The fresco was created by the great Italian artist and sculpture from 1508 to 1512.
It is located in the Sistine Chapel in St. Peter's Basilica and is located on the ceiling.
Michelangelo is known worldwide for his paintings and sculptures. But the most memorable and deepest are religious frescoes dedicated to the main biblical events.
One of these creations is a fresco with the prophet Jeremiah. He was a Jewish prophet who lived back in ancient times 7-6 BC Jeremiah was born near Jerusalem in the city of Anafor. His sayings are recorded in the Book of Jeremiah and in the Cry of Jeremiah. This is one of the four biblical prophets. Companions of Baruch wrote his sermons. Jeremiah was persecuted, was captured in Babylon for his sayings. After which he remained in Jerusalem.

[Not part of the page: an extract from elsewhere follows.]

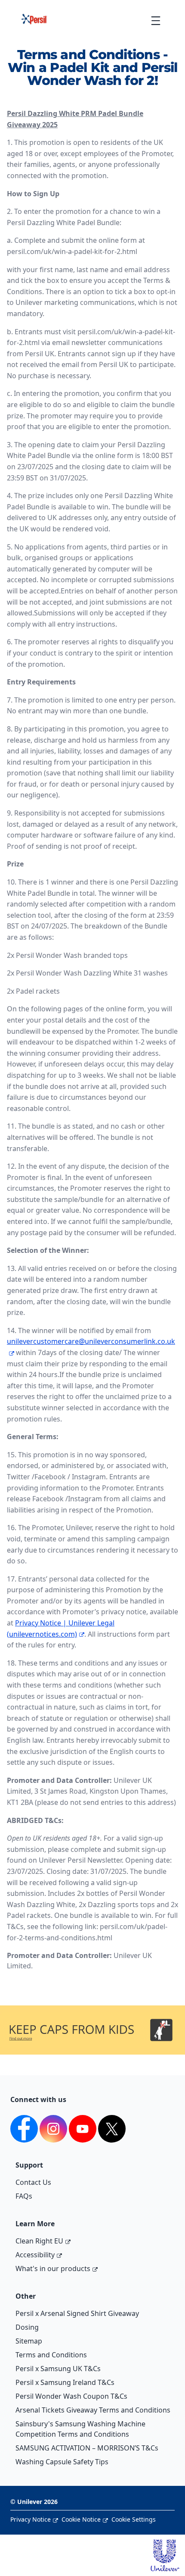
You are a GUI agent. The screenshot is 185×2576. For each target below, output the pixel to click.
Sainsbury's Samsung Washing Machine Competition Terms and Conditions (80, 2429)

After the rebellion in the city, he fled to Egypt.
Jeremiah was a very gentle and good-natured man. After the Old Testament, he was the first to mention the New Testament. He suffered greatly from being alone because of his sermons, but the words of God did not leave his soul, he could not be silent. There was a moment in his fate when he abandoned his destiny and fell silent. This happened because of the loss of faith in one's own strength, since no one wanted to listen to him and in every possible way Jeremiah was humiliated. He appealed to God, sought an answer. He felt bad, he wanted to go into the desert forever, to become a hermit and there devote himself to faith and prayer.
Jeremiah carried the will of God into the people, and also performed various symbolic acts that were supposed to predict the deplorable future of the people. The authorities did not tolerate and humiliated him because he urged them to change the course of government in a different direction. As Jeremiah predicted, the collapse came.
The prophet was born into the family of a priest and began to deal with prophecies early. On the fresco of Michelangelo, he is depicted as a gray-haired old man who sadly thinks about the fate of the people. The depth and tragedy of Jeremiah is striking.